11月9日午後4時40分、会議から戻ると「羽生選手、負傷か?」の一報が届いていた。翌日のSPからの取材予定であったので頭は真っ白だ。午後4時56分、現地で取材していた椎名航カメラマンの写真が入電。ルッツの着氷から氷上に叩きつけられるまでの連続写真がほぼ4秒ごとにモニター画面に映し出されて行く。最後まで写真を見ることが辛く、東京駅からのぞみ号に飛び乗った。
10日、大阪市中央体育館。地下1階に設けられたプレスルームにはいつもの面々がいて所在なげにパソコンをいじっている。
前日の事故の目撃者たる彼らカメラマンの証言はこうだ。
リンクに入って来たときから少ししんどそうだった・自分の気持ちと体の折り合いがついていないようだった・きょうはよくコケるなあ、と思っていた・4回転サルコウからの連続ジャンプは決まっていた・ループは決まらず、そしてルッツに入った・軸が曲がったまま着氷した・エッジが刺さった・ヤバイと思った・ロシアなどの固い氷だったらただの転倒で済んでいたのでは…。珍しく饒舌(じょうぜつ)な彼らの背後の壁には羽生結弦選手のNHK杯欠場の知らせが張り出されていた。
つらい決断であったと思う。テレビの前に陣取る人々、そして会場に足を運んだファンたちがどれほどの苦労と熱意でこの日のチケットを手に入れたかを彼は知っている。

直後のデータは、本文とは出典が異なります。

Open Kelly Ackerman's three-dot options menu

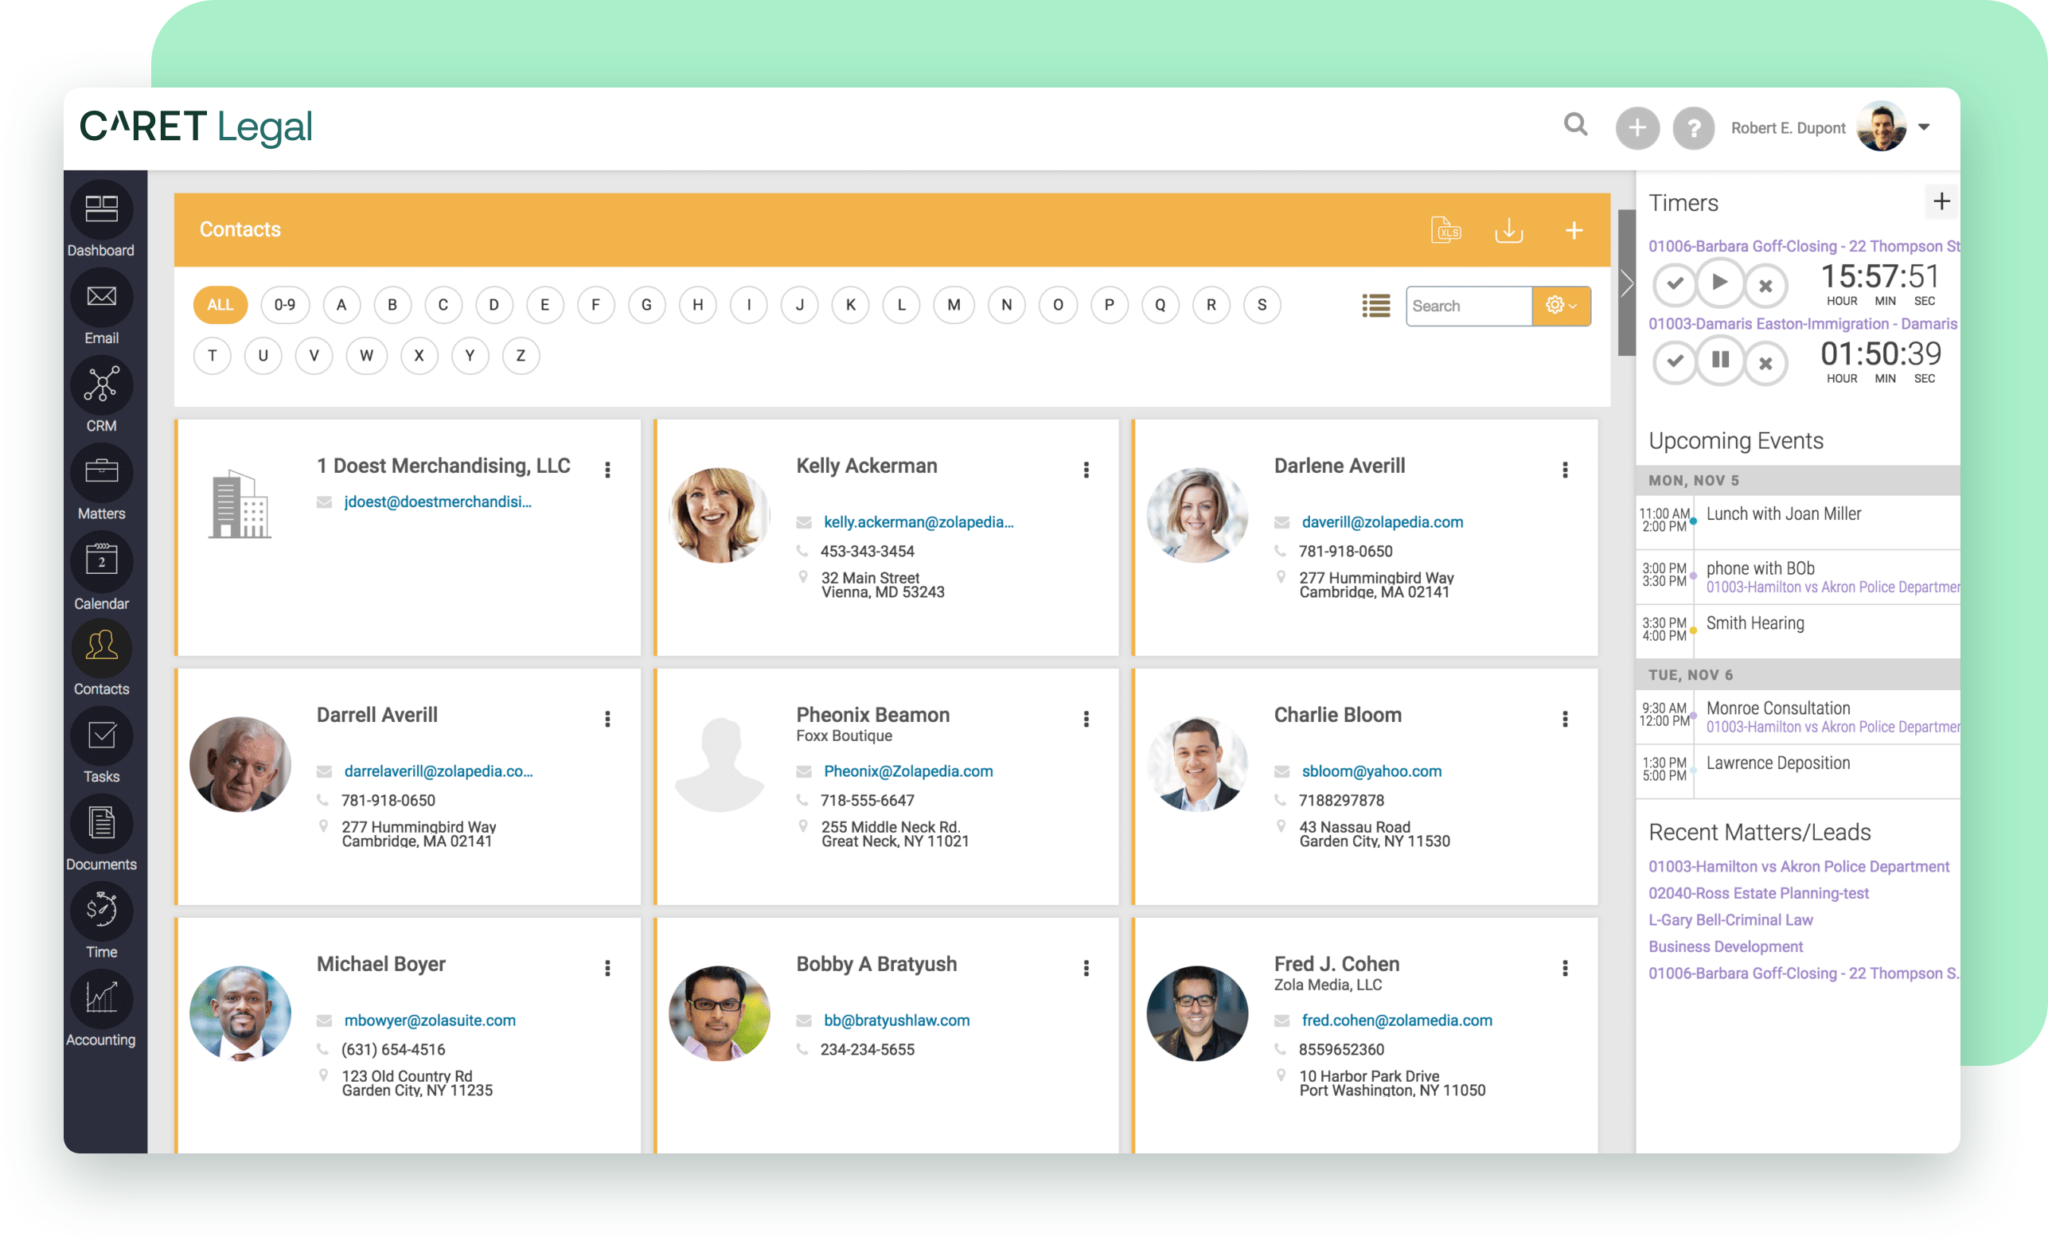pyautogui.click(x=1086, y=469)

姿を見せることだけでそうした思いに少しは応えられるのでは、とも考えたであろう。だが目撃者たちの証言、写真を見る限りそれは無理だ。私は彼が転倒して痛さで顔をゆがめる姿を初めて見た。いつもなら笑い転げて周囲を安心させるか、あるいは自分自身に対して怒っているような仕草を見せる姿しか知らない。
幸いなことに彼の思い、熱いファンたちの思いに出場した選手たちが応えてくれて大会は素晴らしいものとなった。フリーが行われた11日にも会場の外には「チケット譲って下さい」というプラカードを持った人々が大勢いた。特定の選手だけではなくフィギュアスケートが純粋に好きな人の増加こそ、彼ら選手たちが一番に望むこと。
絶対安静10日、3〜4週間で負傷は癒えるという。だが体が覚えてしまった痛さの記憶を消し去るにはもう少し時間はかかる。
彼は2012年のニースでの世界選手権を振り返り「(転倒した瞬間に)休めた、と前向きに考えることが出来た」と語ったことがある。
そう、今回も「休めた」のだ。
それ以上のことは言ってはいけない。何しろ逆境は大好物で、それを楽しめる強さが彼にはある。
彼は帰って来る。(写真部長)
◆長久保豊(ながくぼ・ゆたか)1962年生まれ。会場近くで「あなたは能登さんでは?」と声をかけられたが「いいえ、田中です」と答えたお茶目な55歳。だが「田中さんはもっとカッコイイわよ」と言われてヘコむ。今度は「坂本です」って言おう(以上の会話はコアなフィギュアファンにしか分からない)。